● **Opdracht**:
Hoe gaat de tekst over de ontvangst van de boeken van Alberts verder? Zet hem voort na de laatste zin.
---------- Tekstfragment
Het gaat er kennelijk om dat het zelf beleefde ook met een zekere verbeeldingsintensiteit is beleefd, waaruit voor de lezer een bepaalde dieptewerking ontstaat. Want het eigenaardige is, dat de laatste hoofdstukken over de oorlog en het kamp veel minder bevredigen dan de rest; Alberts blijft hier, volgens van Heerikhuizen in het rommelige feitenmateriaal steken, terwijl hij eerst een stabiele wereld schilderde, met mensen en landschappen die intiem met elkaar verbonden zijn.
"Een verloren paradijs, inderdaad", besluit Heerikhuizen, "maar het wordt ons zonder enige sentimentaliteit gepresenteerd, in de nuchtere stijl van deze schrijver, die ditmaal nog wordt gekruid door humor en zelfs door een flinke portie ironie ten aanzien van ons koloniaal beheer. Juist door die nuchterheid en die ironie heen voelen wij echter de verbondenheid van de schrijver met indrukken die voor hem onuitwisbaar zijn, en die daardoor ook voor ons iets fascinerends krijgen".

 


 

Anno 1964 lijkt "Namen noemen" hetzelfde lot beschoren als "De eilanden" en "De bomen". Dan zijn er "zo'n 2300 à 2400 exemplaren van verkocht", zegt Alberts in het "Gids"-interview met Bernlef en Schippers (22). En er zou dan ook geen lezer meer naar om gekeken hebben, als de plotselinge belangstelling voor Alberts, na het verschijnen van "De vergaderzaal" in 1974, niet een herdruk gerechtvaardigd had.
--------------------
---------- Aangeleverde gegevens
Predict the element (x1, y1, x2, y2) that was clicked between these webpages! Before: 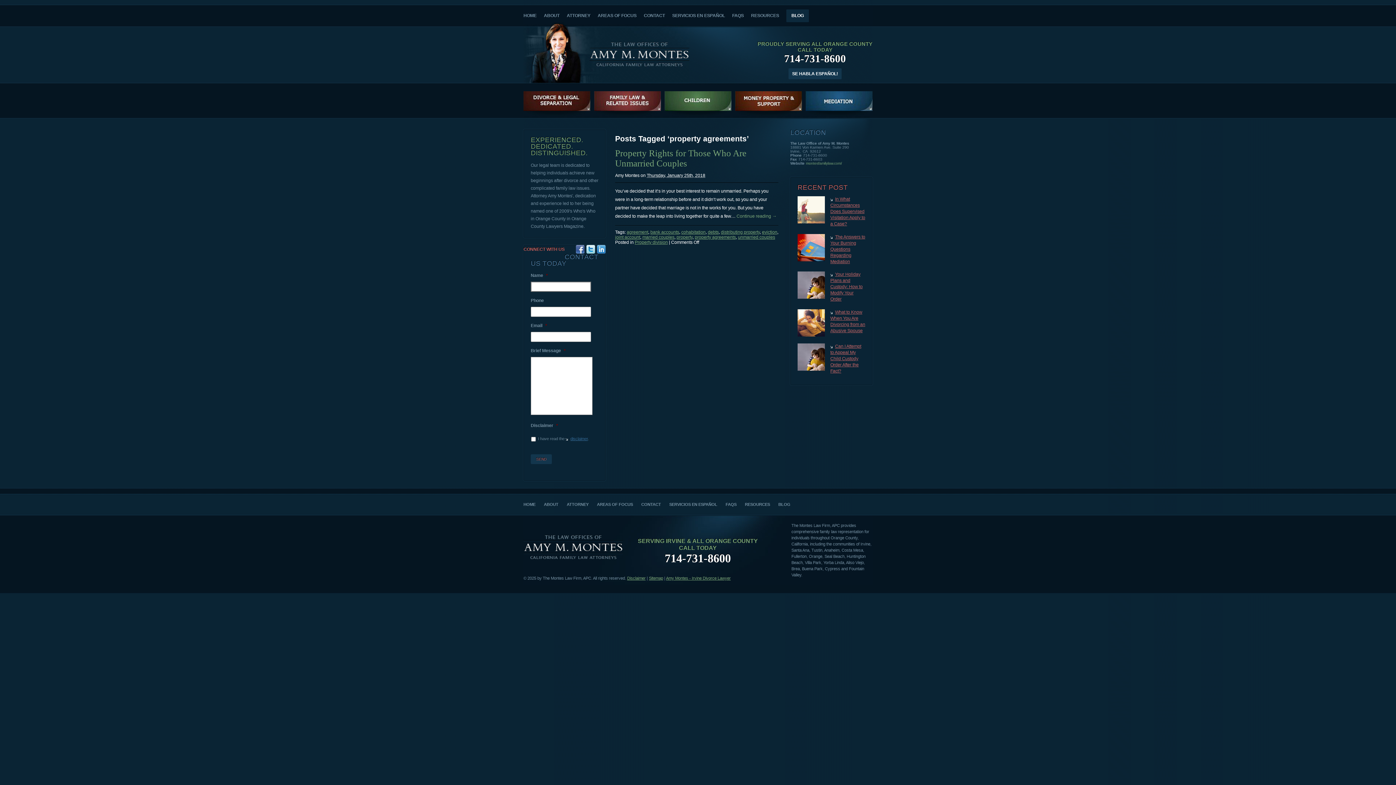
--------------------
● **Antwoord**:
Die herdruk komt medio 1975 niet bij Paris maar bij Van Oorschot uit. Bij deze gelegenheid wordt "Namen noemen" omgedoopt in: "In en uit het paradijs getild", met een knipoog naar de ondertitel [van] de eerste druk die nu achterwege blijft, evenals het voorwoord van Dr. Alberts, die nu gewoon A. Alberts heet (23). Ook de aan ieder hoofdstuk voorafgaande korte inhoudsopgave, een methode die Alberts, zoals hij zegt, "uit de Pickwick-papers gegapt" heeft (24), vervalt. Het geheel krijgt dus het aanzien van een nieuw boek; het heeft alles van een verkoopstunt. Ab Visser heeft er in de "Leeuwarder Courant" geen goed woord voor over: "Het is een verneukeratieve uitgeverstactiek boeken van schrijvers in herdruk te laten verschijnen onder een andere titel, want de kans bestaat dat de lezer er dan argeloos inloopt", zegt hij (25). Ook Everhard Huizing heeft daar moeite mee (26).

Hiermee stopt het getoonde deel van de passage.